As for this season, assembling a 15-player roster for a brand new program seemed like a daunting task, but Alfaro relied heavily on the support of the school’s administration and his assistant coach, Tara Scheff-Jordan. Scheff-Jordan was Alfaro’s assistant at Globe, and the two have developed a great chemistry.
“She (Scheff-Jordan) was the driving force behind making this recruiting process so successful,” Alfaro said. “She becomes a mentor to these young ladies because she played college ball and she went to junior college. She did what these girls want to do.”
With Scheff-Jordan serving as the mentor, Alfaro will look to be a father figure to the young women. He has already left an impact on countless CYO and CHSAA athletes, and now he hopes to enrich the lives of college-age players.

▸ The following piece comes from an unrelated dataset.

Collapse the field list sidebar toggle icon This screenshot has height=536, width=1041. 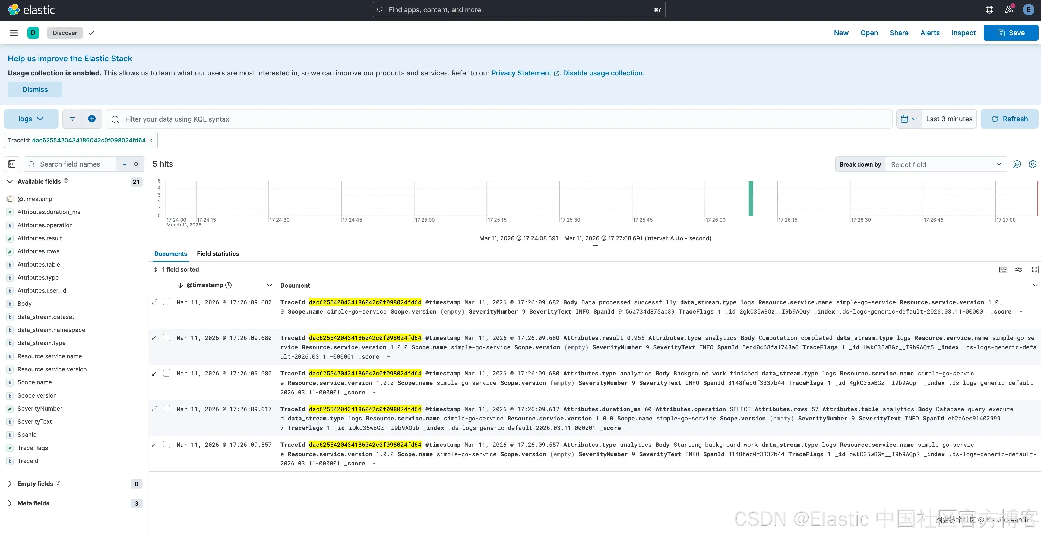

“The real sign of that is when you see your players 10 years later, and they still call you ‘Coach,’” Alfaro said. “You know that they accepted what you taught them, and it’s a great feeling to know that they appreciated the 100 percent effort you put in on a day-to-day basis.”
With official team practices starting Oct. 1 and the 30-game season set to begin in early November, Alfaro is pleased with the progress of his team. He intends to feature an up-tempo style of offense so that all 15 players contribute, which will in turn help them receive interest from four-year institutions.
He said his days have been very exciting thus far and that this program could be the start of something good for local basketball players in the neighborhood.
“I’m very fortunate for this opportunity,” he said. “I really do think that this was a plan from God. He makes you stumble, but then He begins to show you the light. But you’re the one that has to go get to the light. He doesn’t open the door and push you through. You have to go through. That’s how I believe.”
Even with his new responsibility as head coach at LaGuardia, Alfaro will remain the CEO and directing manager of Alfaro Motors.
Based on his experience in both his professional and coaching career, Alfaro has the necessary “tools” to turn LaGuardia’s new basketball program into a well-oiled machine.